━━ Sayfa alıntısı

İsrail’e yaptırım uygulayamayan devletlerin halkları sokak eylemleriyle kendi devletlerini eleştirip politik manevra almaya zorlarken, devlet yöneticileri bu eylemlere sessiz kalıyor. Bu sessizliğin alt metninde devleti oluşturan burjuvanın, sıkı sıkıya eklemlendikleri Siyonist lobiler karşısındaki acziyeti yatıyor. Bu da bilhassa Türkiye gibi devlet fetişizmi olan doğu ülkelerinde var olan “devlet” algı ve anlayışında dramatik çözülmeler yaratıyor. Böylelikle Müslüman halk nezdinde devlet, Müslüman lider ve yöneticilerin koltukları altındaki “kutsal” teşkilat değil, kurucu ve sürekli unsurları itibarıyla küresel sistemin bir parçası olarak kendini hatırlatıyor.

━━━━
━━ Sağlanan bilgiler

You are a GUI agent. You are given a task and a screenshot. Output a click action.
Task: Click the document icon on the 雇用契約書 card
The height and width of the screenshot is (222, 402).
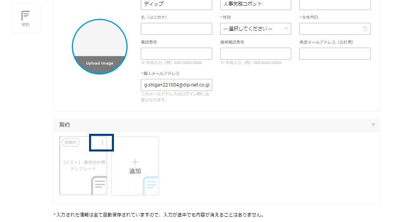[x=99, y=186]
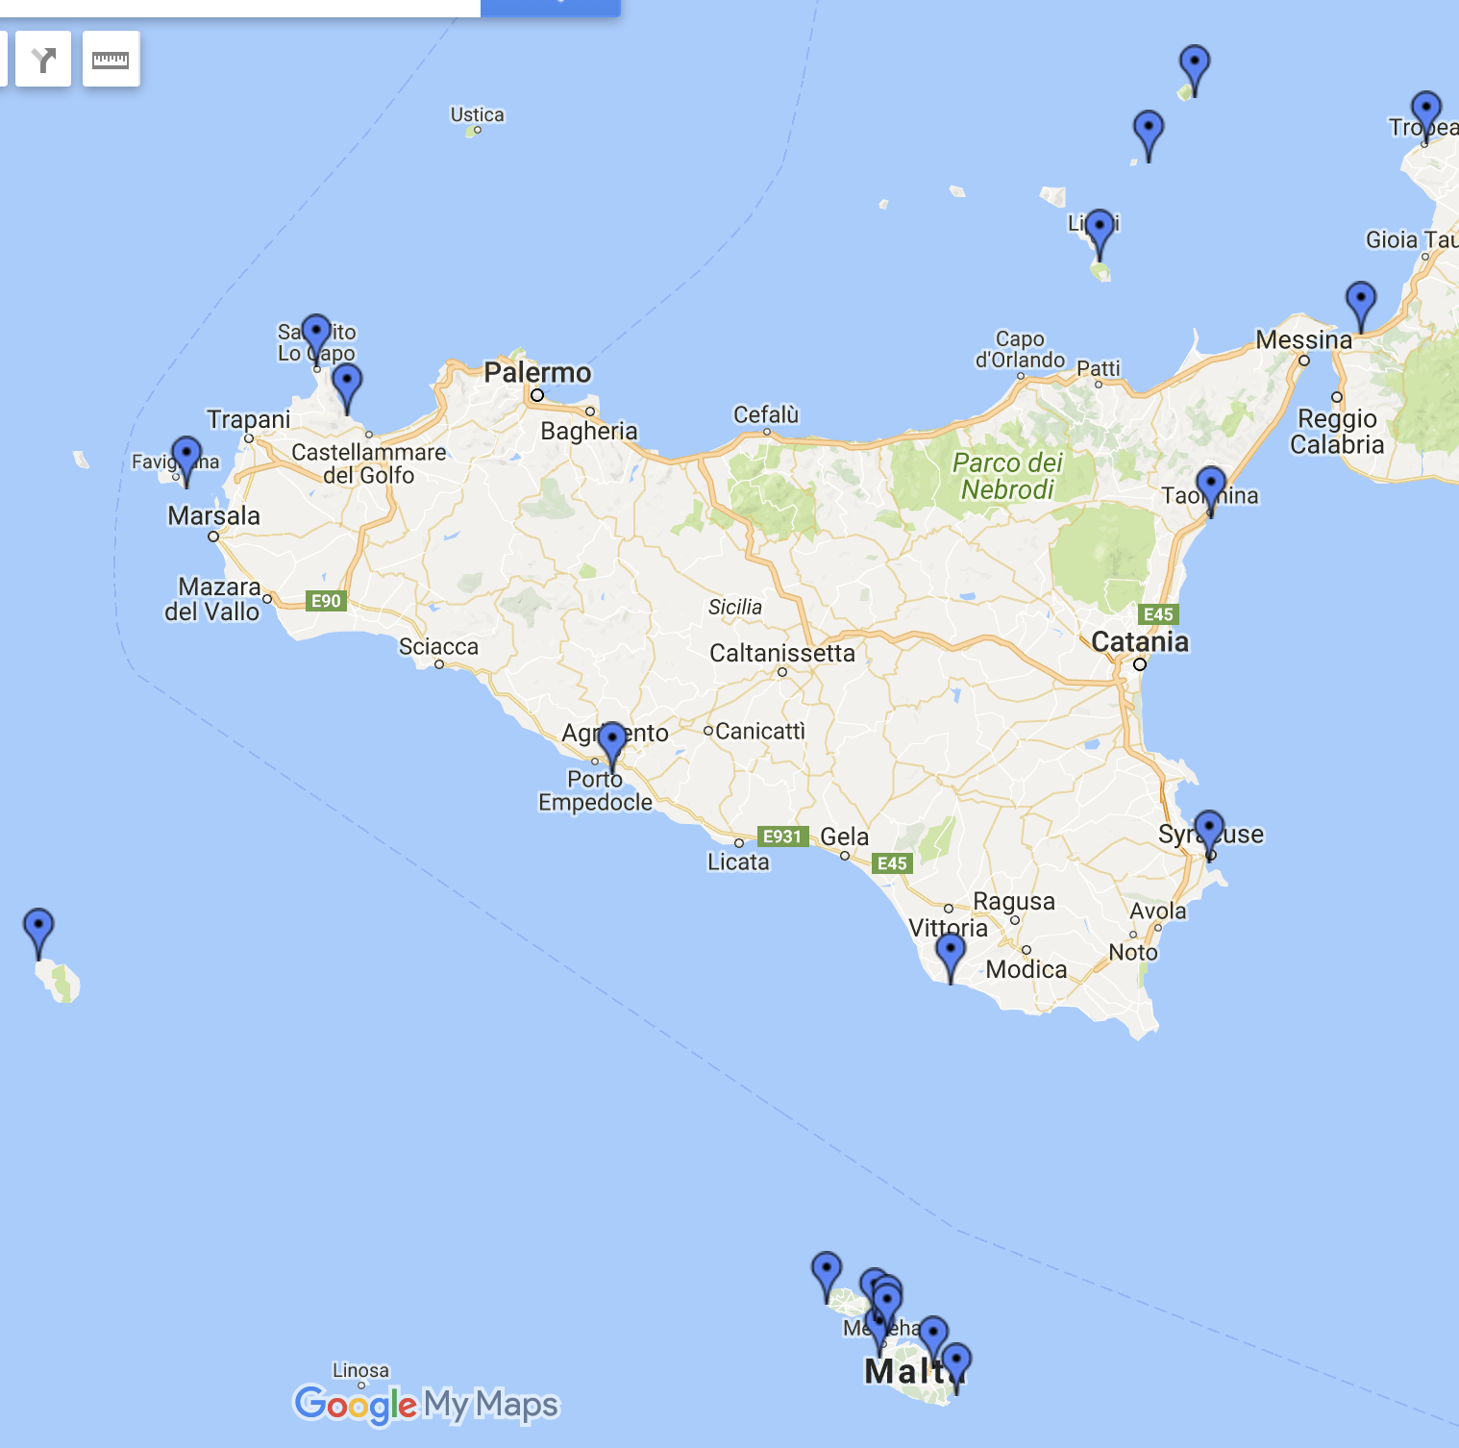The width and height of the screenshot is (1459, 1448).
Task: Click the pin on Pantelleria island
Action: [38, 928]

━━━━
━━ Sağlanan bilgiler

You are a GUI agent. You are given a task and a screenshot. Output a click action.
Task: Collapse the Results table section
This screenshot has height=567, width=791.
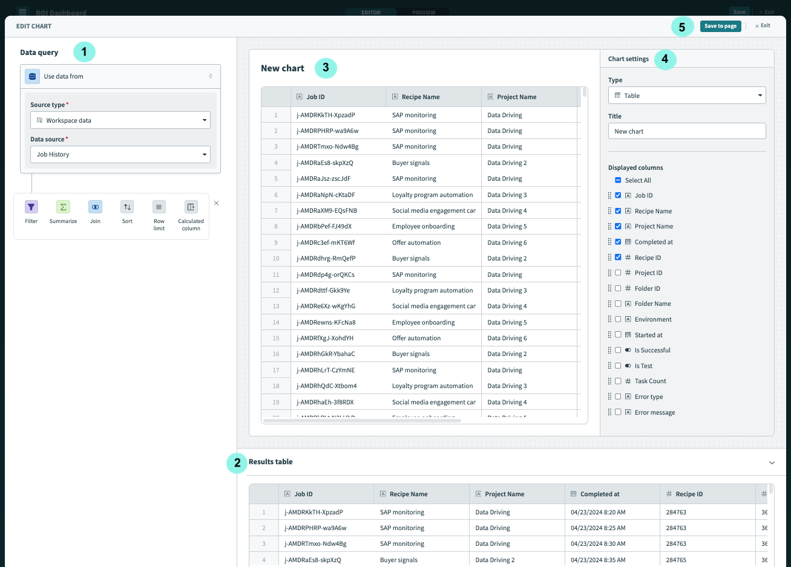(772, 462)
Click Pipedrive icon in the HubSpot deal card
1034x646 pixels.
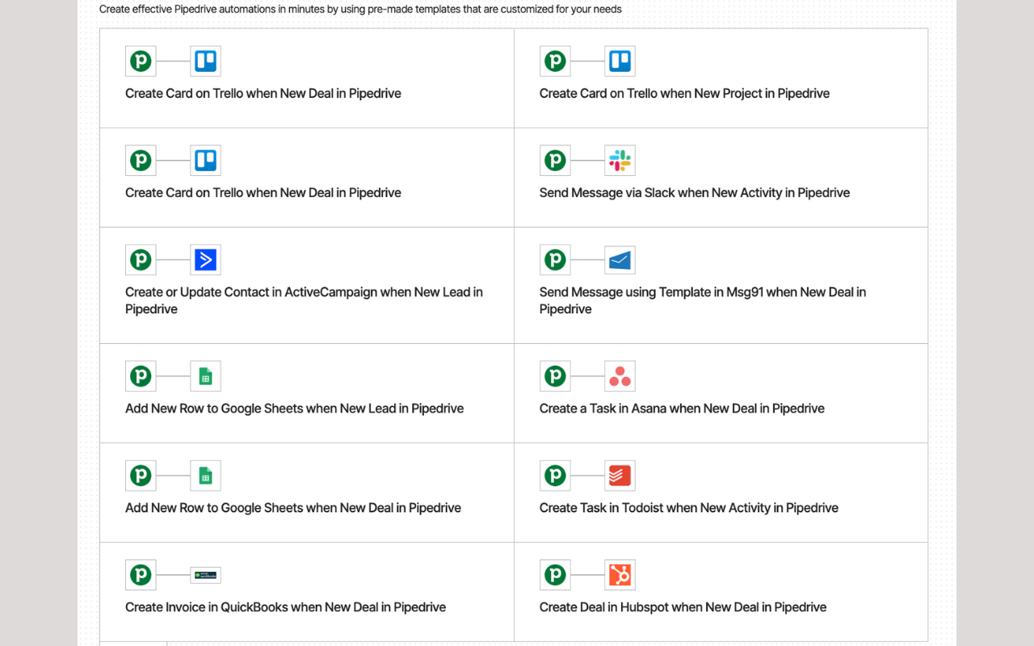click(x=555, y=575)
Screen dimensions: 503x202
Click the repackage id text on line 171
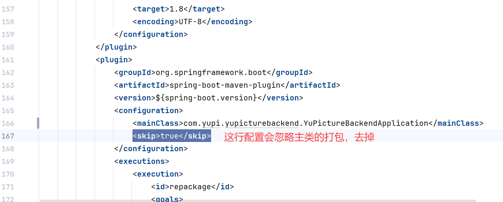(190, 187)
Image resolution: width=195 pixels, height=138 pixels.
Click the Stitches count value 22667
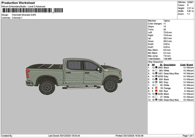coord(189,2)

━━━━

▶ [Tamamlanacak görevler]
1. Sayfa alıntısını iki cümlede özetleyin.
2. Sayfa alıntısına göre devlet yöneticilerinin eylemler karşısındaki sessizliğinin alt metninde ne yatıyor?
Öğelerin bu çalışmada hiçbir işlevi yoktur.

▶ [Eksiksiz çözümler]
1. İsrail'e yaptırım uygulayamayan devletlerin yöneticileri, halkların sokak eylemleri karşısında sessiz kalıyor ve bu sessizliğin alt metninde devleti oluşturan burjuvanın Siyonist lobiler karşısındaki acziyeti yatıyor. Bu durum, Türkiye gibi devlet fetişizmi olan doğu ülkelerinde devlet algısında dramatik çözülmeler yaratıyor ve devlet, Müslüman halk nezdinde kutsal bir teşkilat olarak değil, küresel sistemin bir parçası olarak kendini hatırlatıyor.

2. Devleti oluşturan burjuvanın, sıkı sıkıya eklemlendiği Siyonist lobiler karşısındaki acziyeti.